Work required »
Leave the images behind and copy every record exactly.

[Dataset entries]
===============
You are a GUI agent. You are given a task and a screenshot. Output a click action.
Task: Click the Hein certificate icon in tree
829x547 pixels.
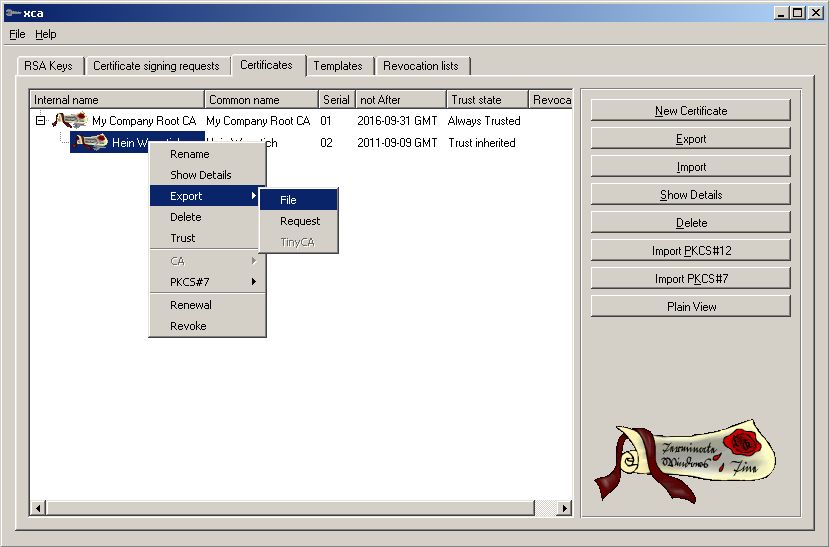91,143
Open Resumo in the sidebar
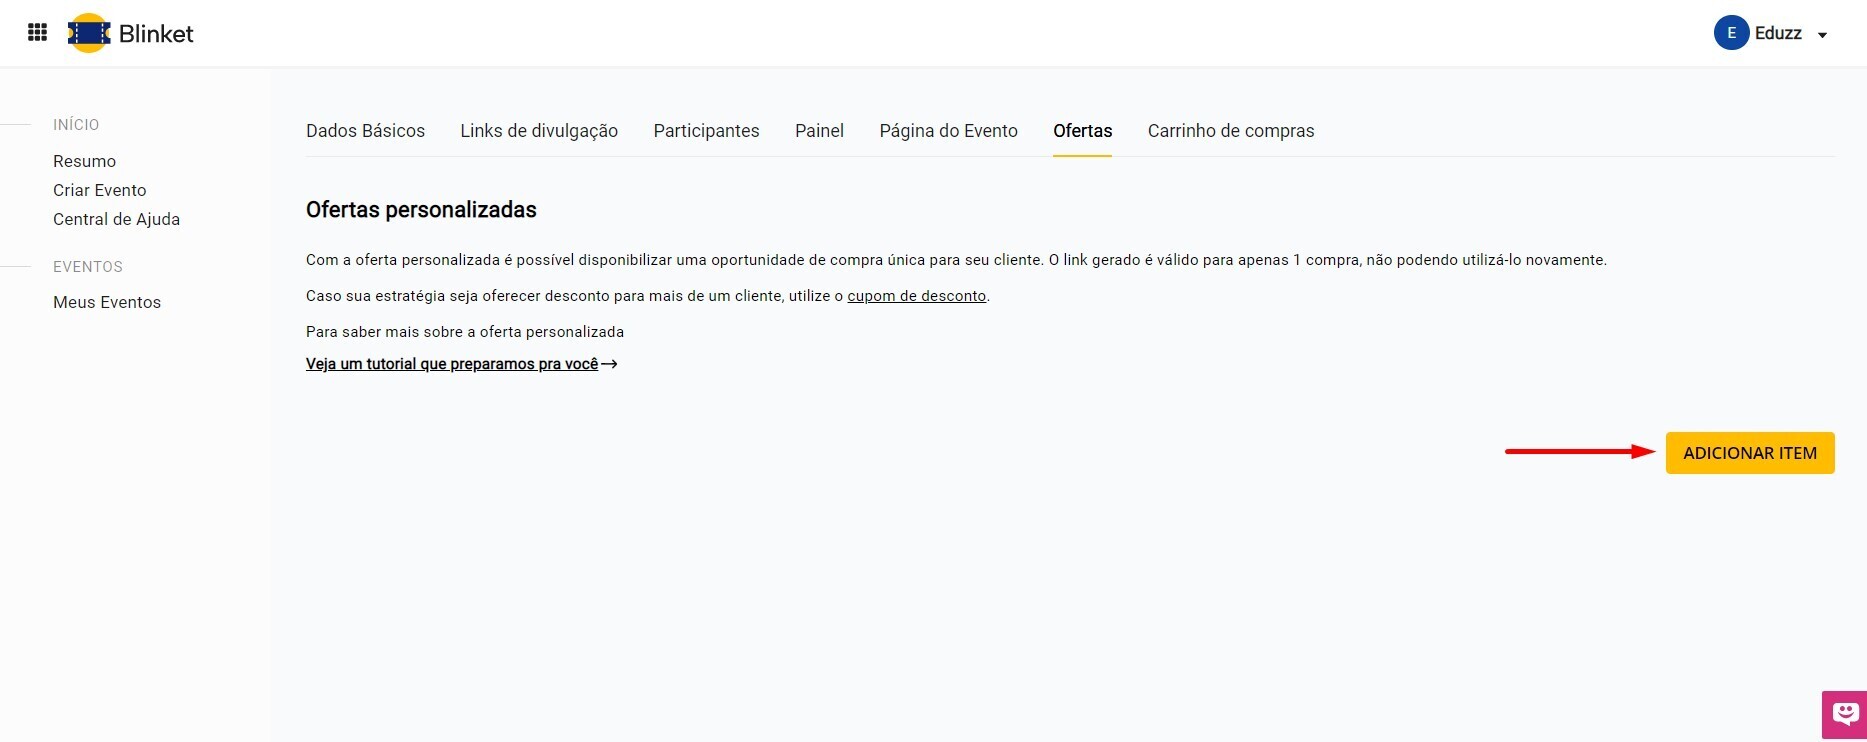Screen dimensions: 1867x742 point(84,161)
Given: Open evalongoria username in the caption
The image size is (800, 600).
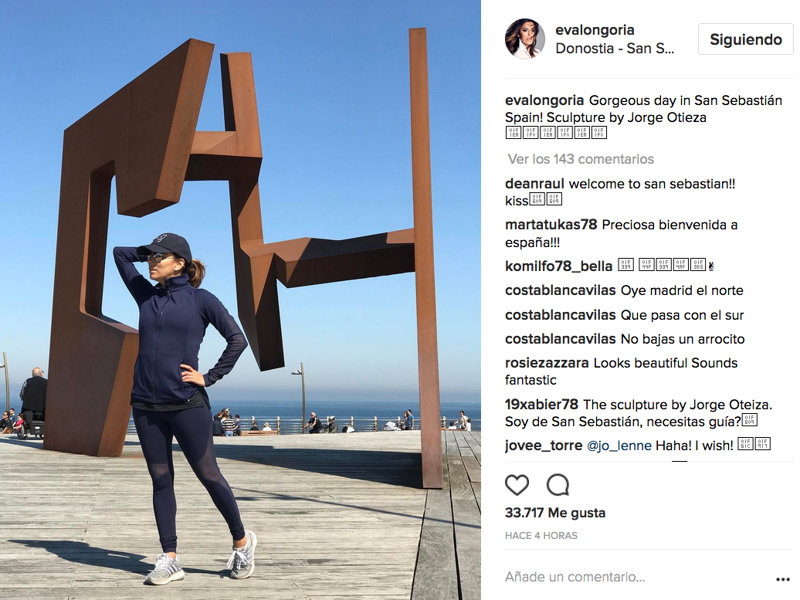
===============
Written reply »
You are a GUI agent. You are given a task and a screenshot. Output a click action.
Task: Click the Hein certificate icon in tree
829x547 pixels.
91,143
Open Resumo in the sidebar
Screen dimensions: 1867x742 point(84,161)
Given: Open evalongoria username in the caption
The image size is (800, 600).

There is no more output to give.